さらに悪質なことに、この犯罪組織は自分たちの手口を外販していた。彼らはTelegramのチャンネルを通じて、「フィッシング・アズ・ア・サービス(PhaaS)」と呼ばれるビジネスモデルを展開。他の犯罪者予備軍に対し、週額わずか88ドル(約1万3000円)で290種類以上の詐欺用テンプレートを提供するサブスクリプションを販売していたのだ 。この「詐欺の民主化」ともいえる手口は、高度な技術を持たない下位の脅威アクターでも、企業レベルのツールを使った攻撃を可能にしてしまう。

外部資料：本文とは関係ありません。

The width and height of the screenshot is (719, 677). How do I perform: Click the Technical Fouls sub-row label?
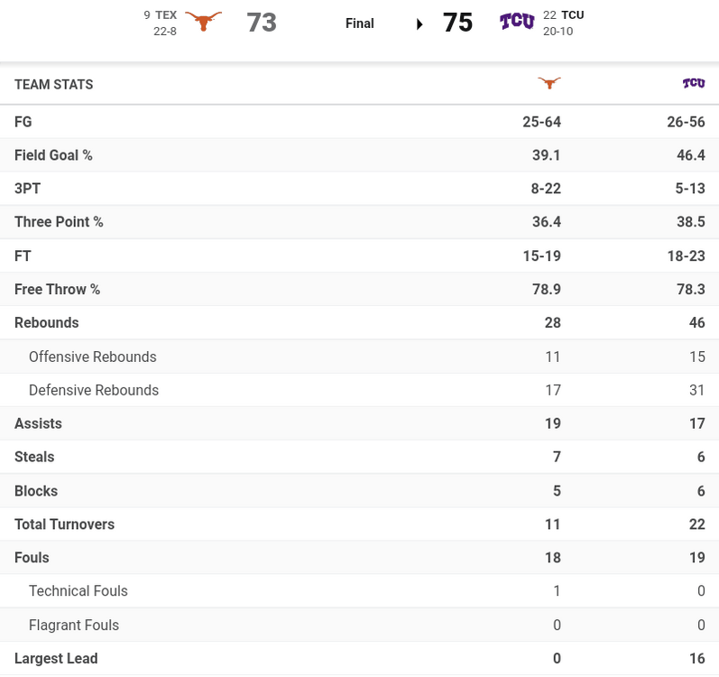point(78,590)
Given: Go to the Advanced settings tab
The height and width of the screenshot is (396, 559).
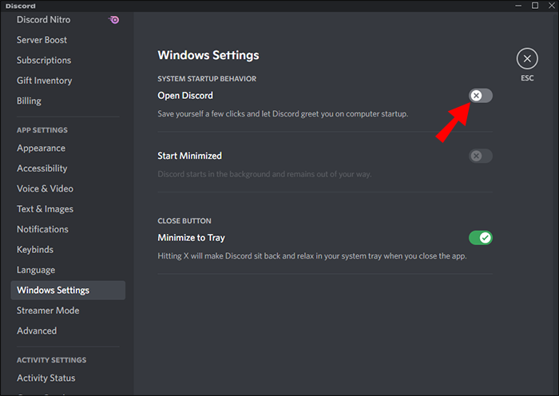Looking at the screenshot, I should [37, 331].
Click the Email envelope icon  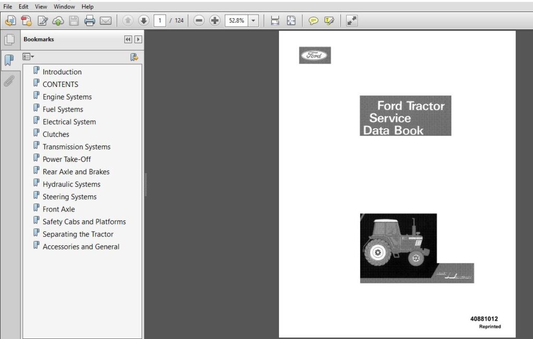point(106,21)

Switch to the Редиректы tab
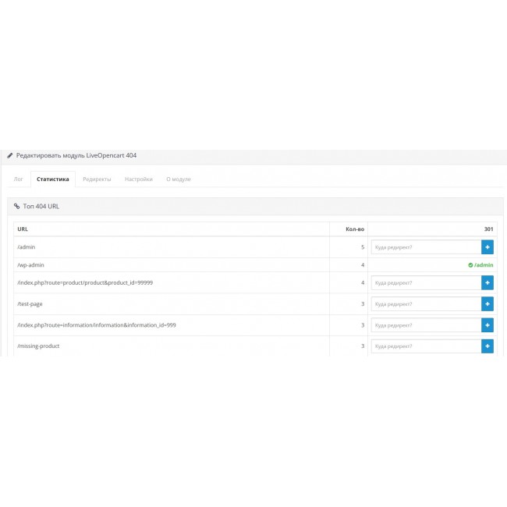pyautogui.click(x=97, y=179)
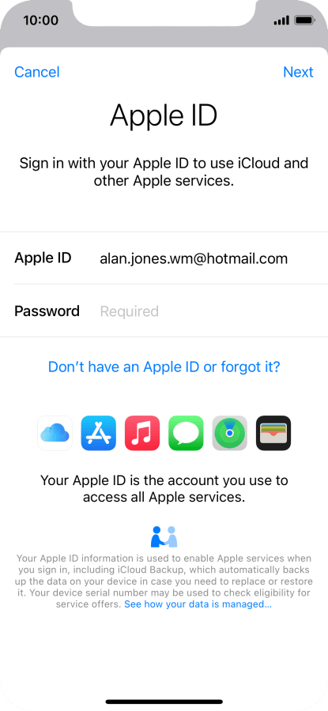Tap the green Messages icon
The width and height of the screenshot is (328, 711).
(x=186, y=433)
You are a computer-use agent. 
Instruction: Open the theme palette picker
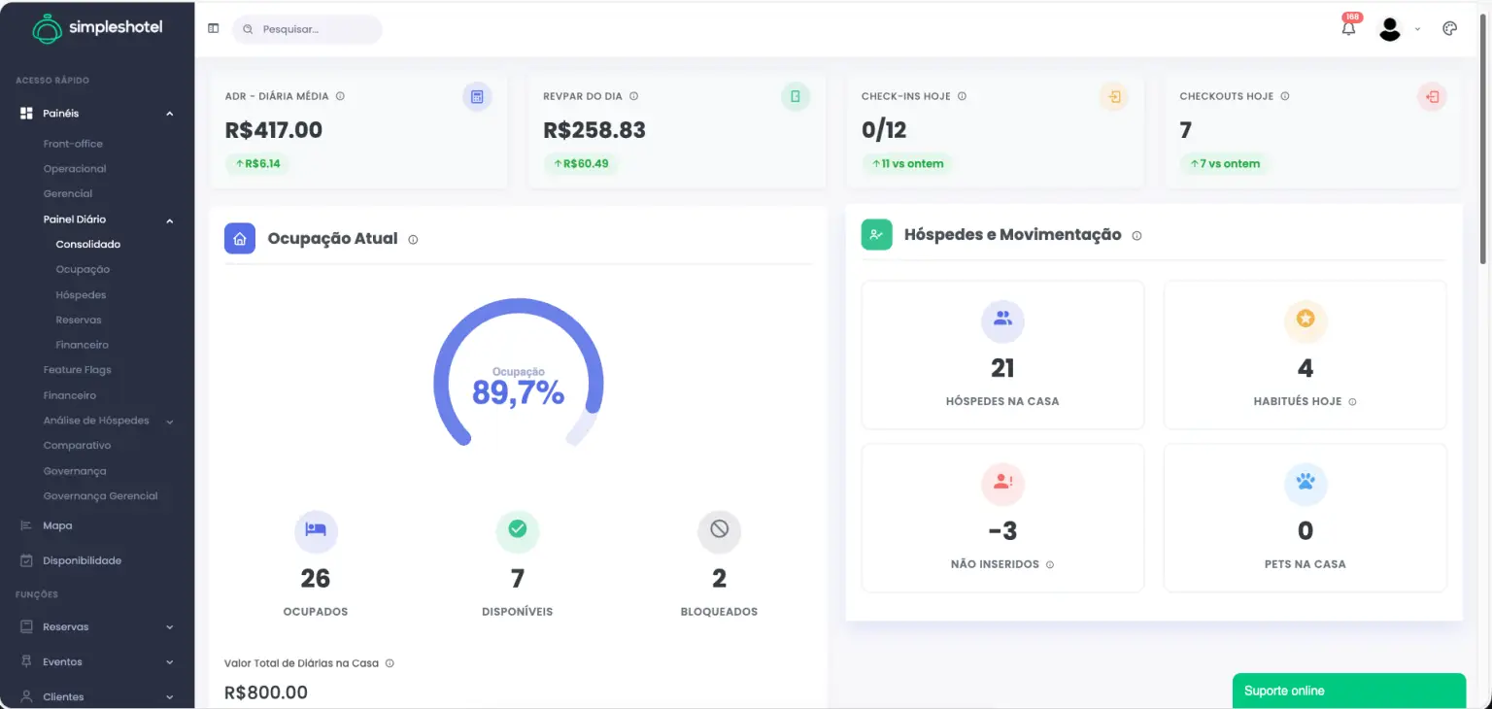coord(1449,28)
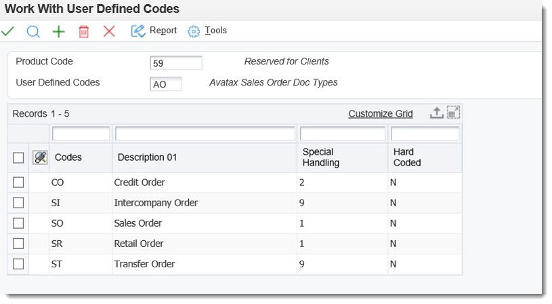Click the Codes column filter field
This screenshot has height=304, width=552.
tap(81, 134)
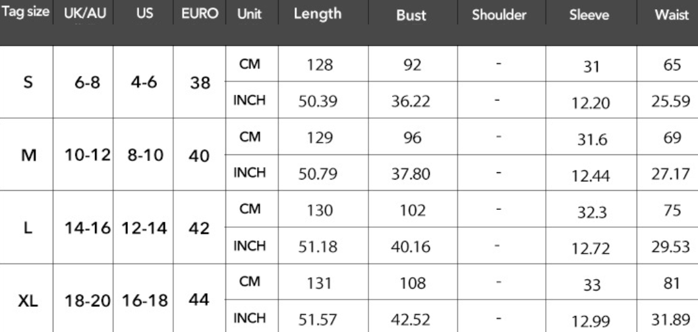Select the Shoulder column header

(x=499, y=15)
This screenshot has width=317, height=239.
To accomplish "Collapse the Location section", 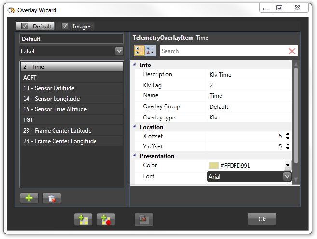I will (134, 127).
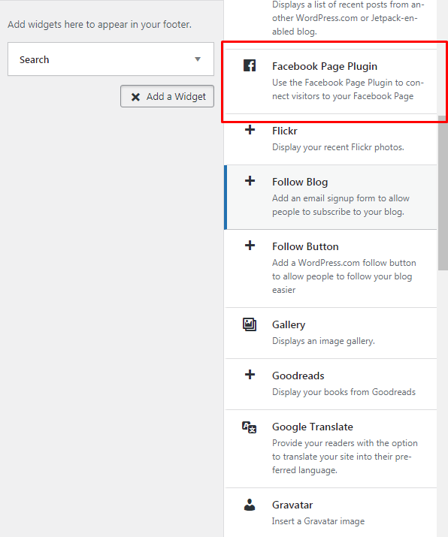Open the Search widget panel title

(x=35, y=59)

今回の事案で注目すべきは、攻撃の手口だけではない。その対応が、単独企業の反撃にとどまらなかった点である。
一国の司法機関、巨大テック企業、通信インフラ企業が一枚岩となってサイバー犯罪に対抗するこの図式は、サイバーセキュリティ分野における極めて稀な協力体制の確立を意味する。
今回の訴訟でGoogleが最終的に求めるのは、Outsider Enterpriseのインフラの恒久的な解体だ。同社は、「すでに月間100億件の有害メッセージをブロックしている」と述べた上で、今回の訴訟を契機に、民事訴訟そのものを「常設の詐欺対策装置」として位置づける方針を明言している 。
この訴訟は、AIがサイバー犯罪のコストを劇的に下げ、説得力のある大規模詐欺キャンペーンを誰でも簡単に生み出せるようにした未来に対する、強力な抑止力の雛形となる可能性がある。民事上の差止命令、FBIによるドメイン押収、通信キャリアによるリアルタイムの協調フィルタリングを有機的に結びつける、この新しい執行モデルは、AIの悪用に対するプラットフォーム企業の本気度を如実に示している 。